> Description of the task
Copy out the listing in full, exactly as written, but not its pictures.

-- Exercise inputs follows --

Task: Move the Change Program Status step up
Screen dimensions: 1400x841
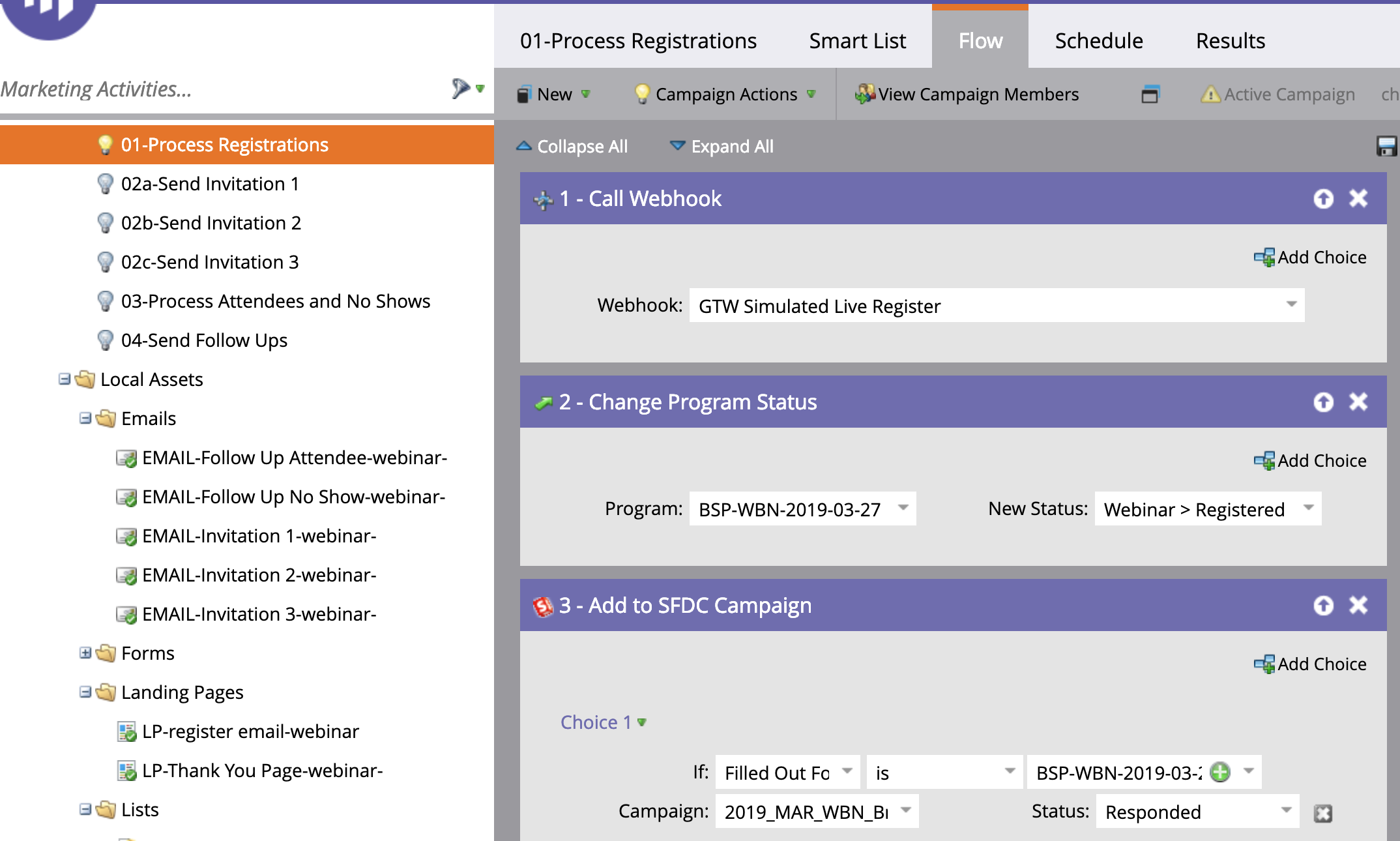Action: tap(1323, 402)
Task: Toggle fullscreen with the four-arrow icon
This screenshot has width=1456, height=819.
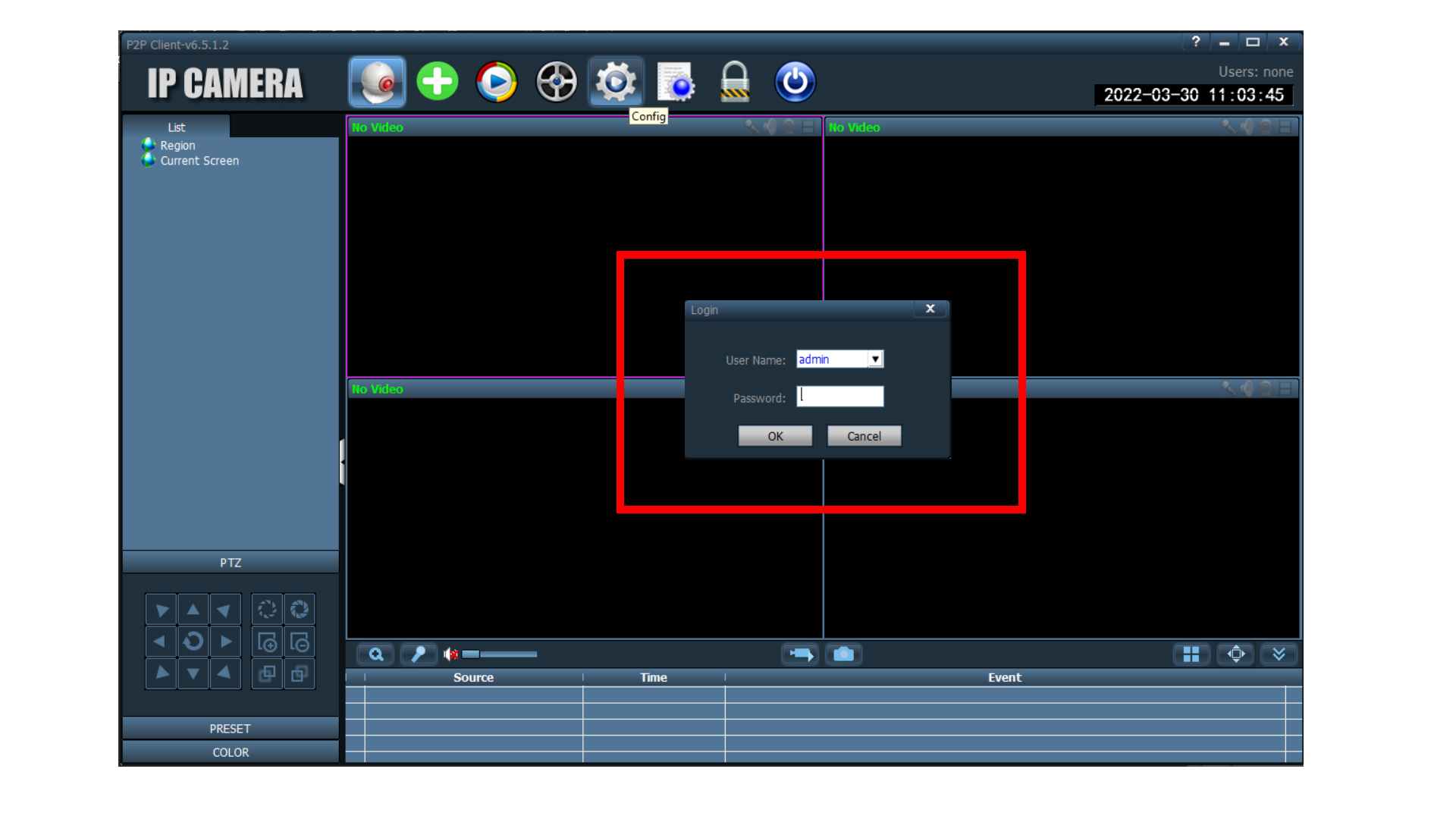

-- Exercise inputs concluded --

> Answer
Task: Move the Change Program Status step up
Screen dimensions: 1400x841
Action: tap(1323, 402)
Task: Toggle fullscreen with the four-arrow icon
This screenshot has width=1456, height=819.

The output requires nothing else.